Maybe the source material for MacGruber was too far removed from people’s minds, or the SNL skits didn’t do enough to generate interest. It’s about the only logical reason why this ’80s parody flopped when it hit theaters.
It’s stunning how MacGruber gets everything right, from the one-liner puns, to the cheesy villain complete with ponytail. It’s dumb and over-the-top, the type of movie parody we used to get with such gems like Hot Shots Part Deux before being railroaded by garbage such as Epic Movie.
It’s possible that if you’re not familiar with MacGyver, movies like Commando or Cobra, you’ll be confused. MacGruber holds though, providing staggering levels of raunch and two hilariously overdone sex sequences, the first so perfectly done (minus the gags) you’d believe it was stock footage from the ’80s.
MacGruber never lets up, the jokes swirling through the script from the earliest frames, and they come from all angles. Visual gags, dialogue puns, character names, weapon flubs, and a personal vendetta so long-winded, you just have to appreciate someone’s ability to write something that stupid.
It’s all terribly trashy and tasteless, MacGruber (Will Forte) somehow making friends with Dixon Piper (Ryan Phillippe) simply by ripping enemies throat’s out. The film has no boundaries, taking its lenient R-rating to the limits of what it can withstand. The lead villain isn’t just killed, his body is desecrated, blown up and urinated on, and comedy or not, you can almost see the relief on MacGruber’s face. He finally has his revenge, or maybe it’s because he really had to go. Regardless, it’s hilarious, and maybe home video will give it a second chance.
Universal’s VC-1 encode starts off pleasing, the close-ups of Will Forte and his WWE wrestler counterparts well resolved and rendered. The only thing inhibiting them is the intentional blooming light sources, intentionally there to give the visuals a haze and keep the parody alive.
There is some fine depth too, the image delivering in terms of depth with solid blacks and fine shadow detail. A hefty contrast does run hot, certainly by design, although rarely does it blot out anything of note. A slightly elevated level of color saturation is on display, giving flesh tones a warm tint outdoors, or colder blue when underground in various facilities.

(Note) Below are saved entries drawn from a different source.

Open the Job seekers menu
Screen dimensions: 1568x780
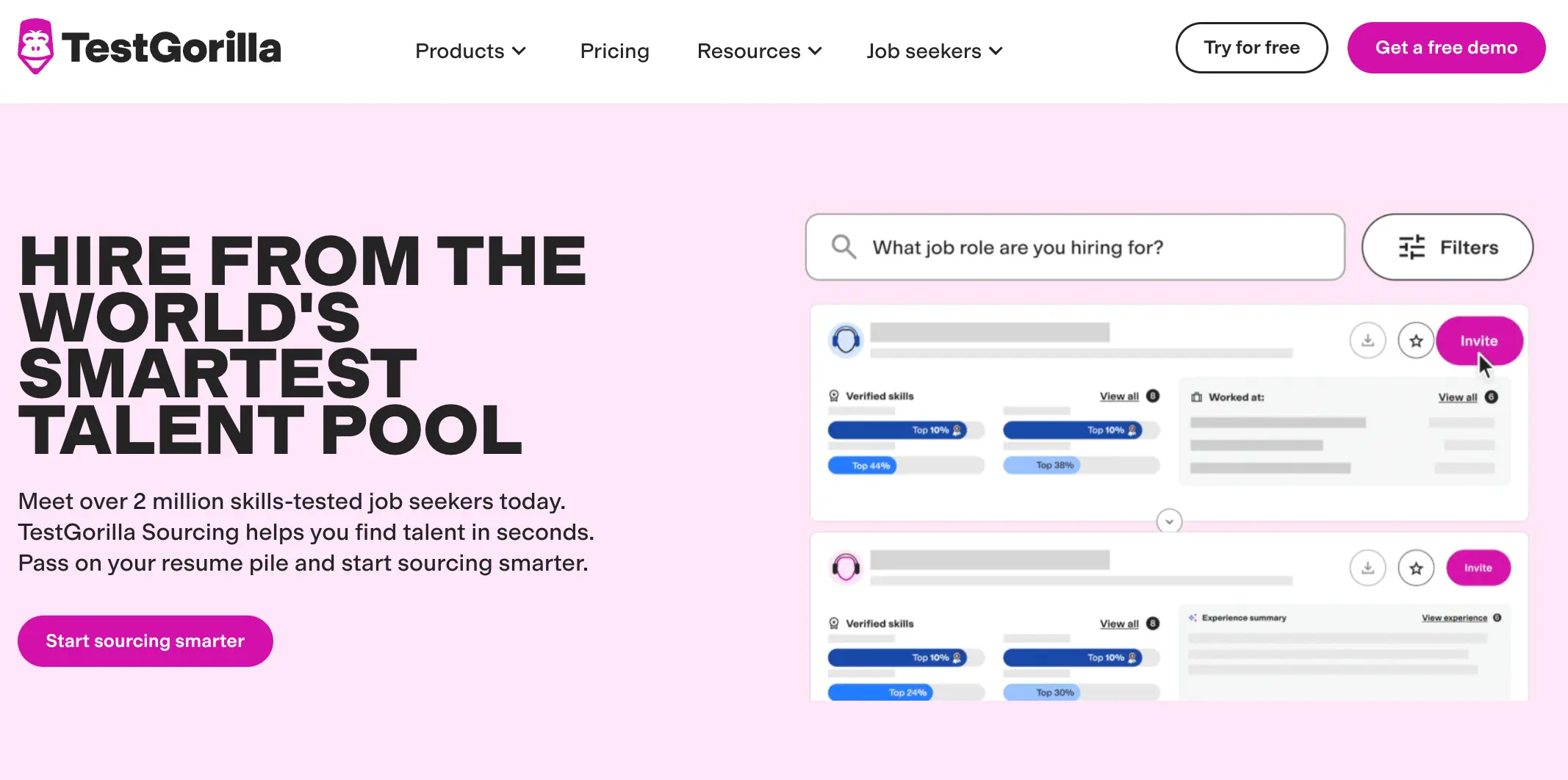coord(933,51)
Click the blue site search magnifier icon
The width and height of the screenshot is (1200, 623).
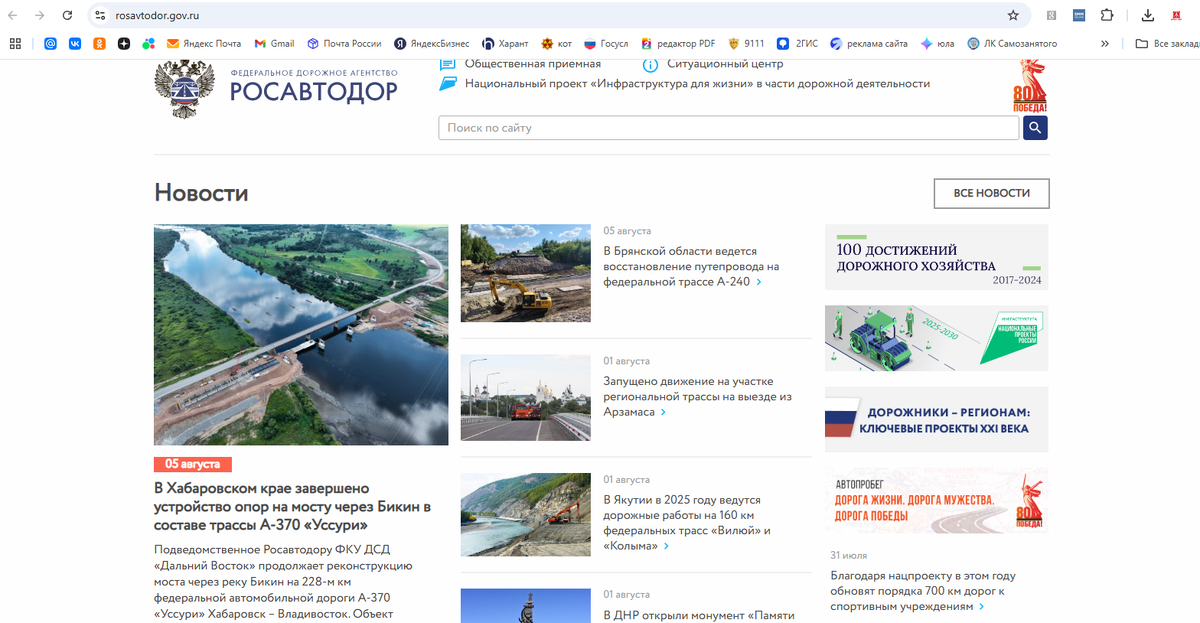click(x=1034, y=127)
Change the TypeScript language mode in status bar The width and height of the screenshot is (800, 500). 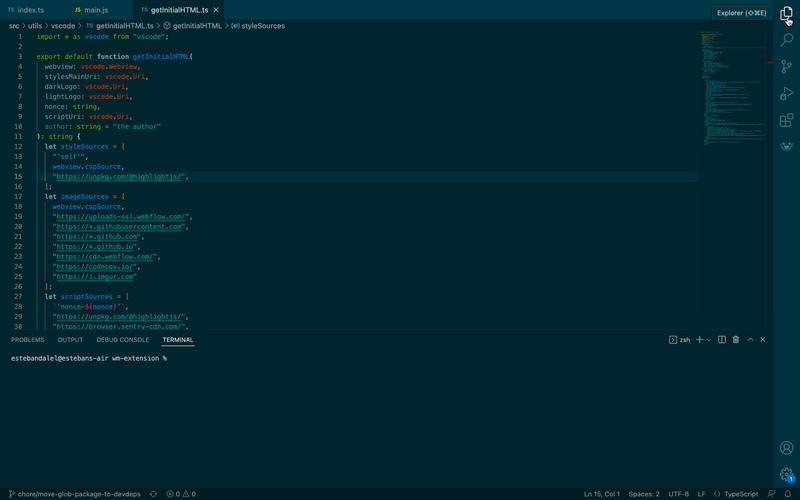click(740, 494)
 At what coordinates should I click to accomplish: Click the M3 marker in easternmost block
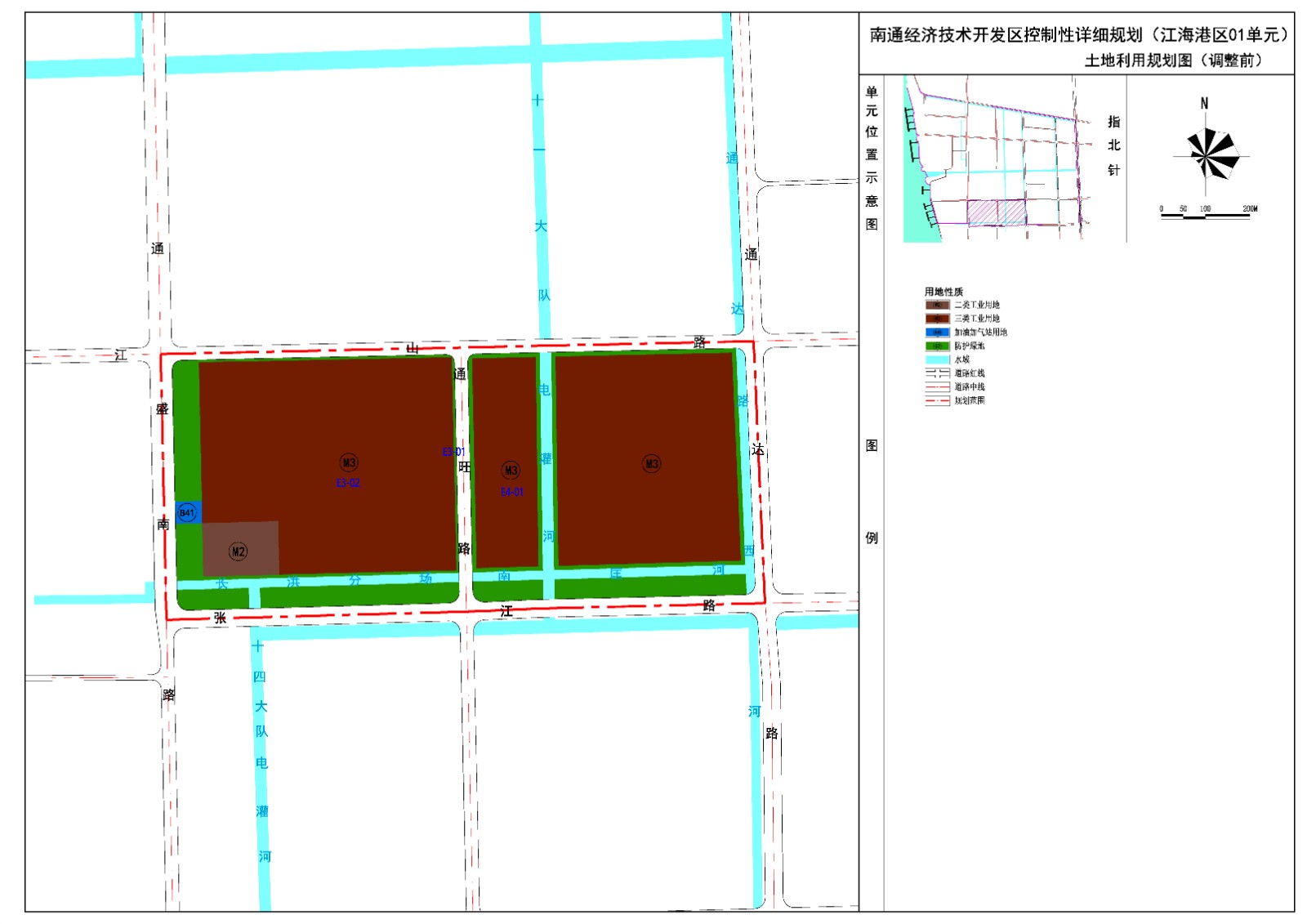tap(651, 464)
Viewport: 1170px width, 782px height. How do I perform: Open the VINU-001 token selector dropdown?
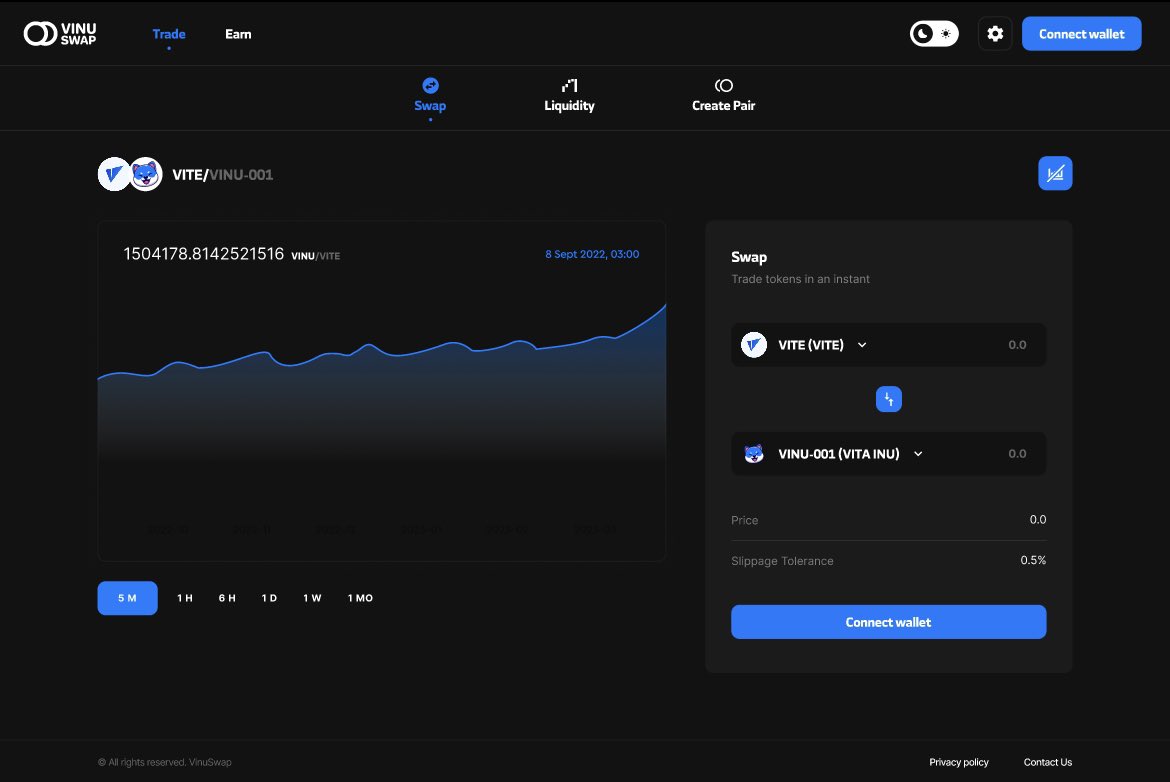(918, 453)
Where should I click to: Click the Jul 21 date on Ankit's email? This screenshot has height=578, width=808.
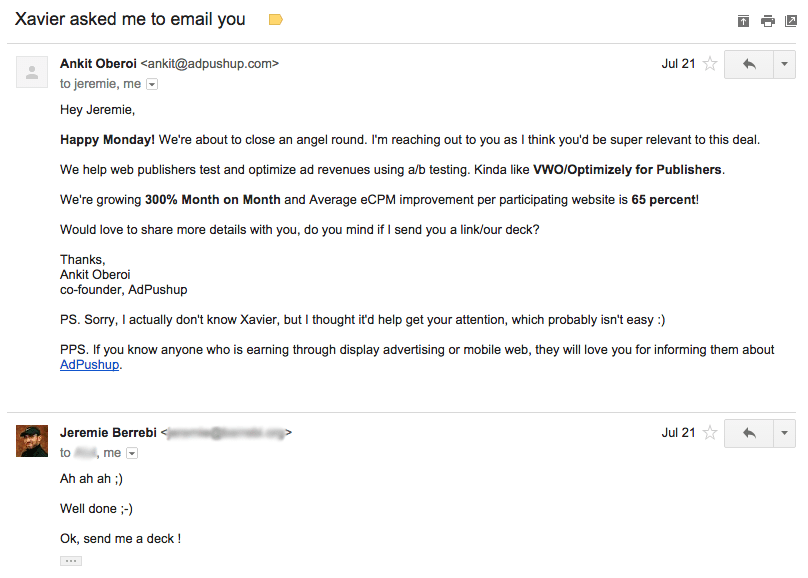pos(678,64)
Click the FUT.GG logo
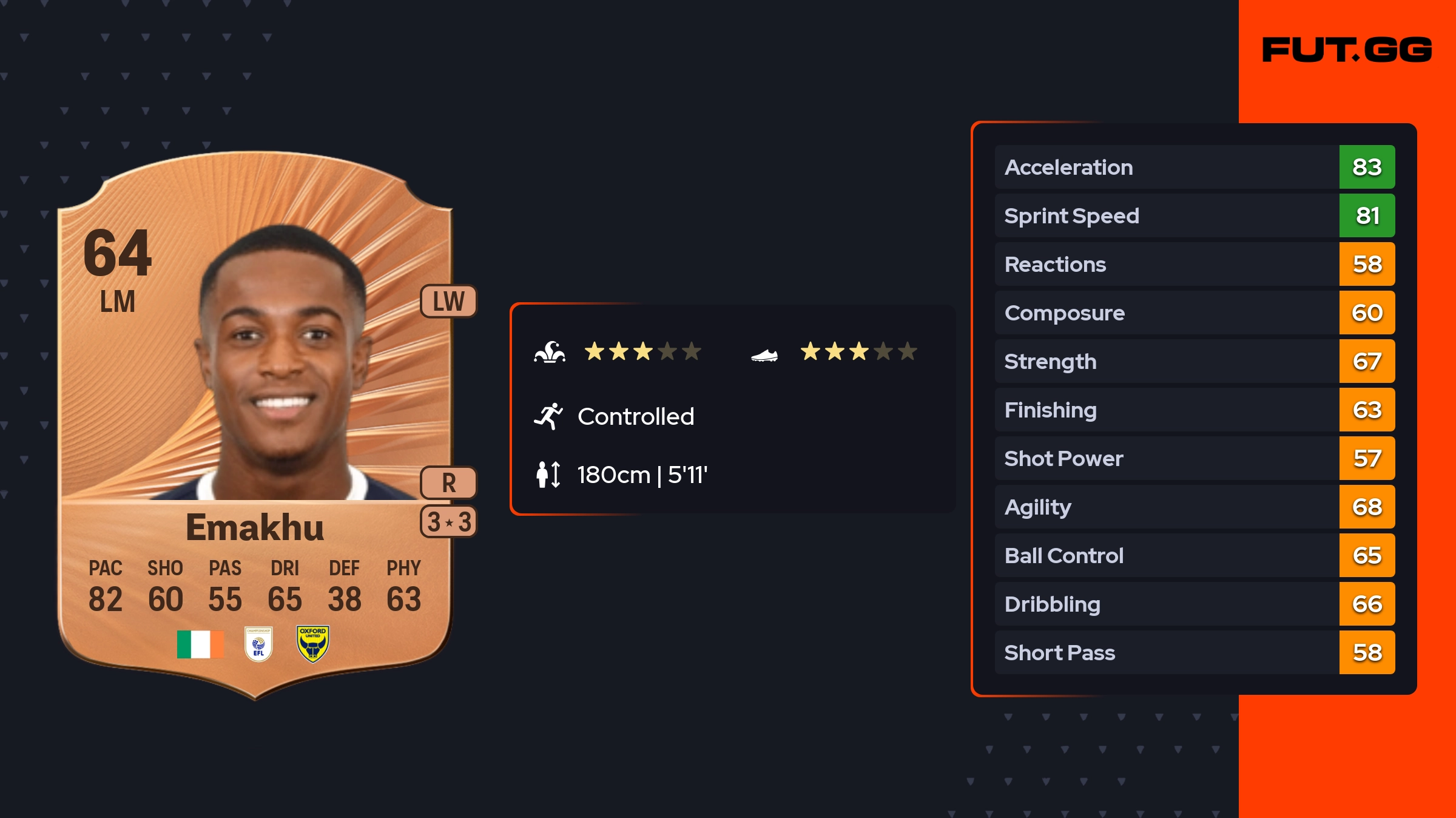The height and width of the screenshot is (818, 1456). coord(1346,50)
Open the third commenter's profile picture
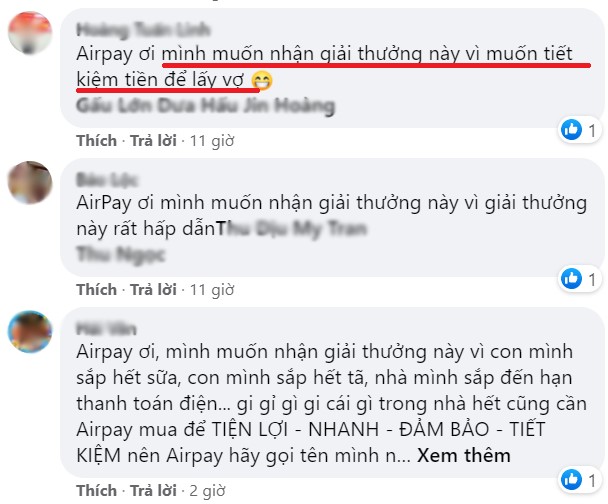This screenshot has height=504, width=608. point(30,331)
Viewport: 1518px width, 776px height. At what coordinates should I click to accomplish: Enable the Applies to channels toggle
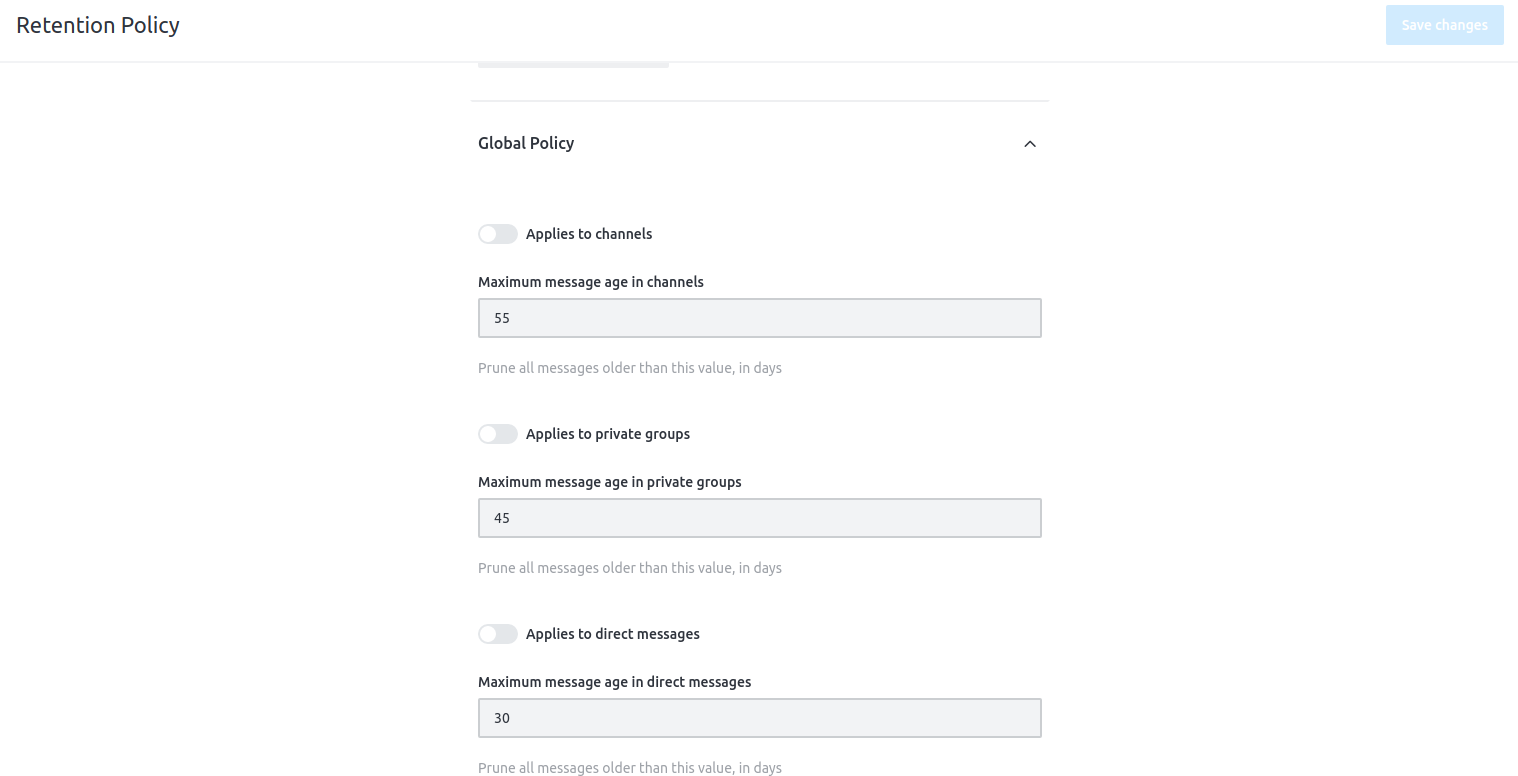[498, 234]
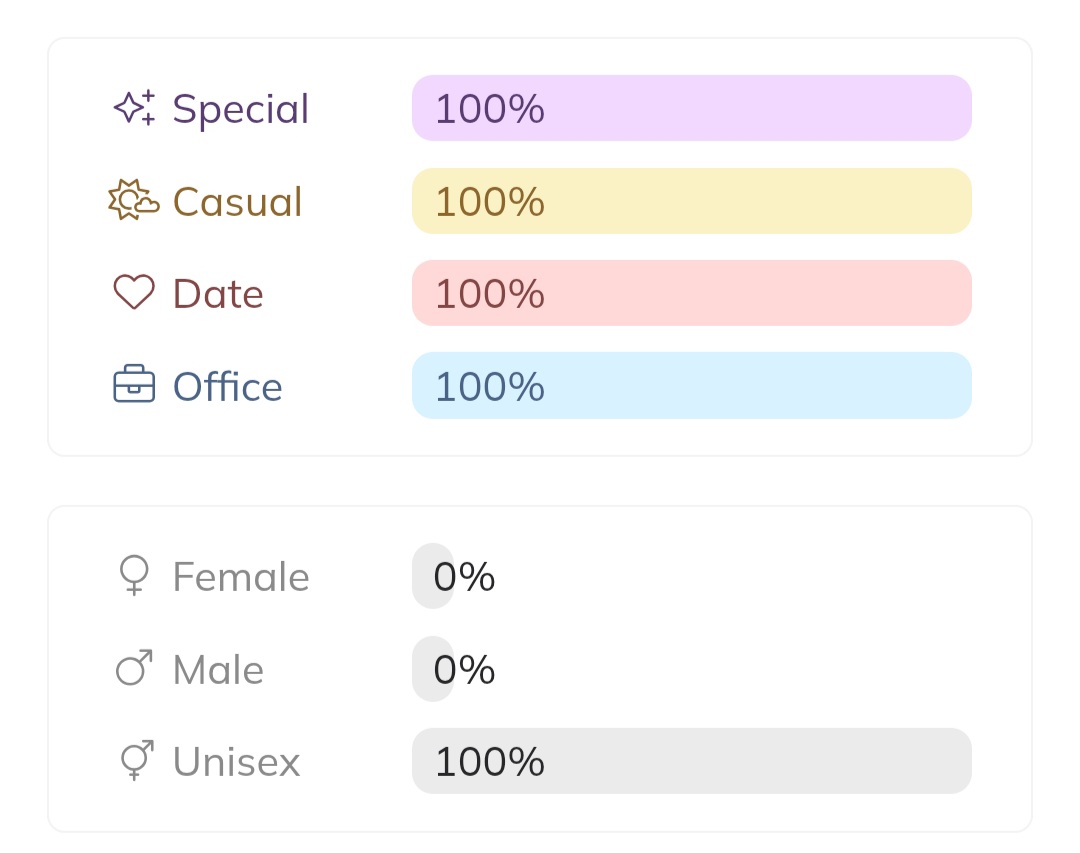Select the Male text label
The width and height of the screenshot is (1080, 853).
click(x=218, y=669)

Unfortunately, the digital nature shows through, MacGruber shot with the Red One and looking the part. The lack of film grain will enthuse some, but the lack of detail, waxy faces, and softness probably won’t. It’s staggering how wildly varied this presentation is, making Ryan Phillippe look wonderfully textured at 29:04, to literally unreal and seemingly Photoshopped into the frame at 40:19.
It’s a constant battle for high fidelity detail. While it may not struggle with any nagging technical problems (compression is fine, no ringing), the aberrant smoothness lies in direct contrast from the texture on display elsewhere. This is just not impressive at all.
Thankfully, this DTS-HD track is more on par with some of the expectations. It’s clean, rich, and aggressive, gunfire coming alive in any action scenario. As MacGruber’s hideout truck is being assaulted around 32:15, the surrounds kick in and come alive. Objects spin around the soundfield, bullets pierce the metal, debris is clearly identified, and a small low-end punch is evident too.
Dialogue is a concern, mixed surprisingly low and making a number of small, quick snippet lines almost unintelligible. It holds firm under heavy action situations, but those smaller moments where it actually matters are underwhelming.
There is a hint of ambiance around, strong at a party and inside a club. Regardless of how well they use the surrounds, it’s the heavy stuff that works, spraying gunfire around with reckless abandon, just like we want it. Bass isn’t quite as strong considering the size of the multiple explosions on display, lacking a tightness and full impact. It seems more effectively used on this track as an addition, aiding the punch of guns being shot off.
A commentary comes from director Jorma Taccone, Will Forte, and co-writer John Solomon. One single, solitary deleted scene might as well have been included in the unrated cut on this disc (it’s only :44), while a funny gag reel runs for eight minutes. BD-Live support is here too.